Each client has a bucket that holds up to capacity tokens. Tokens refill at refill_rate per second. Each request consumes one token; if no tokens are available, the request is rejected.

This algorithm allows controlled bursts (up to capacity requests if the bucket is full) while limiting steady-state throughput to refill_rate. Most public APIs use token bucket because of this burst-tolerance property.

import time
from threading import Lock

class TokenBucket:
    def __init__(self, capacity: int, refill_rate: float):
        self.capacity = capacity
        self.refill_rate = refill_rate  # tokens per second
        self.tokens = float(capacity)
        self.last_refill = time.monotonic()
        self.lock = Lock()

    def allow(self) -> bool:
        with self.lock:
            now = time.monotonic()
            elapsed = now - self.last_refill
            self.tokens = min(self.capacity,
                              self.tokens + elapsed * self.refill_rate)
            self.last_refill = now
            if self.tokens >= 1:
                self.tokens -= 1
                return True
            return False


# Usage: 100 requests per minute, burst of 10
bucket = TokenBucket(capacity=10, refill_rate=100/60)
for _ in range(15):
    print(bucket.allow())

Properties: Allows bursts up to capacity; long-term rate capped at refill_rate. O(1) per request. Memory: O(1) per client.

Algorithm 2: Leaky Bucket

Same metaphor (a bucket), different mechanics. Requests enter a queue; the queue is drained at a fixed rate. Excess requests overflow and are dropped.

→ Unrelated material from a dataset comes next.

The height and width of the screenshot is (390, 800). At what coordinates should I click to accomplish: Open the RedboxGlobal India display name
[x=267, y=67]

Unlike token bucket, leaky bucket smooths the output rate — even if requests arrive in bursts, they’re processed at constant rate. Used in network traffic shaping where output smoothness matters more than burst tolerance.

from collections import deque
import time
from threading import Lock

class LeakyBucket:
    def __init__(self, capacity: int, leak_rate: float):
        self.capacity = capacity
        self.leak_rate = leak_rate  # requests per second
        self.queue = deque()
        self.last_leak = time.monotonic()
        self.lock = Lock()

    def allow(self) -> bool:
        with self.lock:
            now = time.monotonic()
            elapsed = now - self.last_leak
            leaked = int(elapsed * self.leak_rate)
            for _ in range(min(leaked, len(self.queue))):
                self.queue.popleft()
            if leaked > 0:
                self.last_leak = now
            if len(self.queue) < self.capacity:
                self.queue.append(now)
                return True
            return False

Properties: Smooth output rate; doesn’t allow bursts. Used in routers and traffic shapers where downstream consumers can’t handle bursts.

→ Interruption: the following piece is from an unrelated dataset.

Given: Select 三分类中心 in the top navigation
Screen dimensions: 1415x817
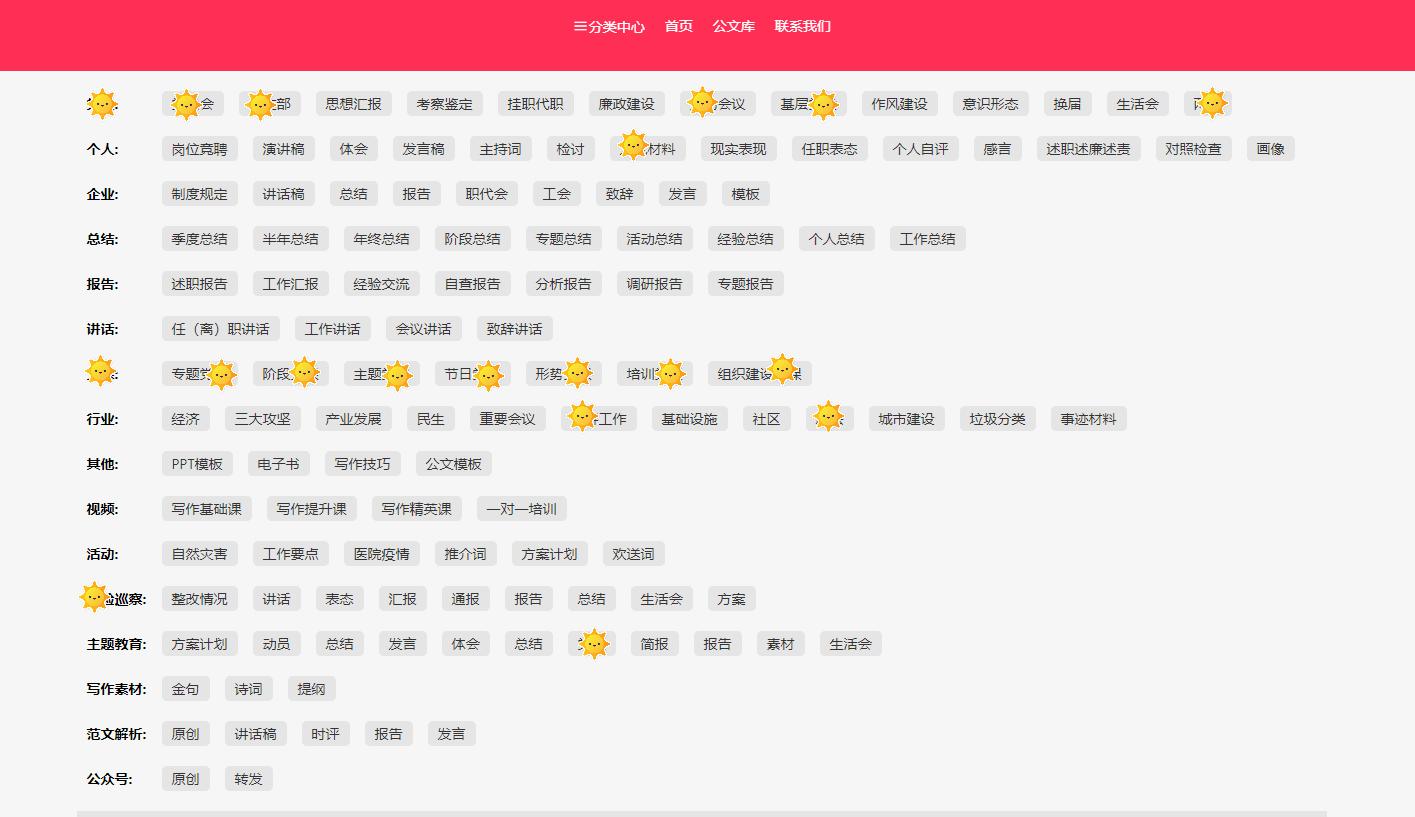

Algorithm 3: Fixed Window Counter

Count requests within fixed time windows (e.g., a 1-minute window). Reset the counter at the start of each window. Reject requests when the counter exceeds the limit.

import time
from threading import Lock

class FixedWindow:
    def __init__(self, limit: int, window_seconds: int):
        self.limit = limit
        self.window = window_seconds
        self.count = 0
        self.window_start = self._current_window()
        self.lock = Lock()

    def _current_window(self) -> int:
        return int(time.monotonic()) // self.window

    def allow(self) -> bool:
        with self.lock:
            current = self._current_window()
            if current != self.window_start:
                self.window_start = current
                self.count = 0
            if self.count < self.limit:
                self.count += 1
                return True
            return False

Properties: Simple, O(1) memory and time. Major flaw: 2× burst at window boundaries. If the limit is 100/minute and 100 requests come in the last second of one window plus 100 in the first second of the next, the client gets 200 requests in 2 seconds despite the “100/minute” limit.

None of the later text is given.